→ Exercise objective
In the material below, the lines to repeat exactly run from the one containing "The height and width of the screenshot is (551, 1568)." to the very last line, both included.

→ Excerpted data

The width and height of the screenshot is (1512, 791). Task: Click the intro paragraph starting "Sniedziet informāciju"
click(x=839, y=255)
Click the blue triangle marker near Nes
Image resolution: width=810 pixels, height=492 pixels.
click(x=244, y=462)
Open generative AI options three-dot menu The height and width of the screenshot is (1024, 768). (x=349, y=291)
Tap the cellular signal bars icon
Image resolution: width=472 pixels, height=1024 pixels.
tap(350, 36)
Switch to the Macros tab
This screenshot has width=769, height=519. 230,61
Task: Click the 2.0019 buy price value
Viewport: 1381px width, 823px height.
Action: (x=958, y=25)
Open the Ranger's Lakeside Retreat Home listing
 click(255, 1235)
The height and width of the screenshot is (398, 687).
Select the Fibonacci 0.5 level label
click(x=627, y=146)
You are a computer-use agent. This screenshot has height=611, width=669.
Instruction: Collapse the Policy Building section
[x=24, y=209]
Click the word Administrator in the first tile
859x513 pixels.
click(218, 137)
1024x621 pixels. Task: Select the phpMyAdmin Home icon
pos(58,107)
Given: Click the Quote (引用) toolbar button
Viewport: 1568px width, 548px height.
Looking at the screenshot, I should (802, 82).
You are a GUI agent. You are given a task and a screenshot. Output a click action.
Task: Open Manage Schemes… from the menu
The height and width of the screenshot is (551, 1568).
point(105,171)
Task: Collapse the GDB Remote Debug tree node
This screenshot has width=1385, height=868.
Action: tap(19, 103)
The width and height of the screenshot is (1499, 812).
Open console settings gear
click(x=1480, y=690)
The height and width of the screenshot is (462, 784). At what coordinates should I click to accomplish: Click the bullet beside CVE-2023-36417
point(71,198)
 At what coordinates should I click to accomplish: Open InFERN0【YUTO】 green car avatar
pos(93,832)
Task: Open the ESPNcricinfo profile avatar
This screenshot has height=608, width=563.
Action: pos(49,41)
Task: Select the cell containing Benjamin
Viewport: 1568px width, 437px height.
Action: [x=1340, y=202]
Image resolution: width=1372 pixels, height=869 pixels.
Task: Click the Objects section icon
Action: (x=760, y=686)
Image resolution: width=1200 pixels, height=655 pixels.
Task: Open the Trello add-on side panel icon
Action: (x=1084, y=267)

→ Result below
The height and width of the screenshot is (551, 1568).
point(105,171)
Task: Collapse the GDB Remote Debug tree node
This screenshot has width=1385, height=868.
Action: tap(19, 103)
The width and height of the screenshot is (1499, 812).
Open console settings gear
click(x=1480, y=690)
The height and width of the screenshot is (462, 784). At what coordinates should I click to accomplish: Click the bullet beside CVE-2023-36417
point(71,198)
 At what coordinates should I click to accomplish: Open InFERN0【YUTO】 green car avatar
pos(93,832)
Task: Open the ESPNcricinfo profile avatar
This screenshot has height=608, width=563.
Action: pos(49,41)
Task: Select the cell containing Benjamin
Viewport: 1568px width, 437px height.
Action: [x=1340, y=202]
Image resolution: width=1372 pixels, height=869 pixels.
Task: Click the Objects section icon
Action: (x=760, y=686)
Image resolution: width=1200 pixels, height=655 pixels.
Task: Open the Trello add-on side panel icon
Action: (x=1084, y=267)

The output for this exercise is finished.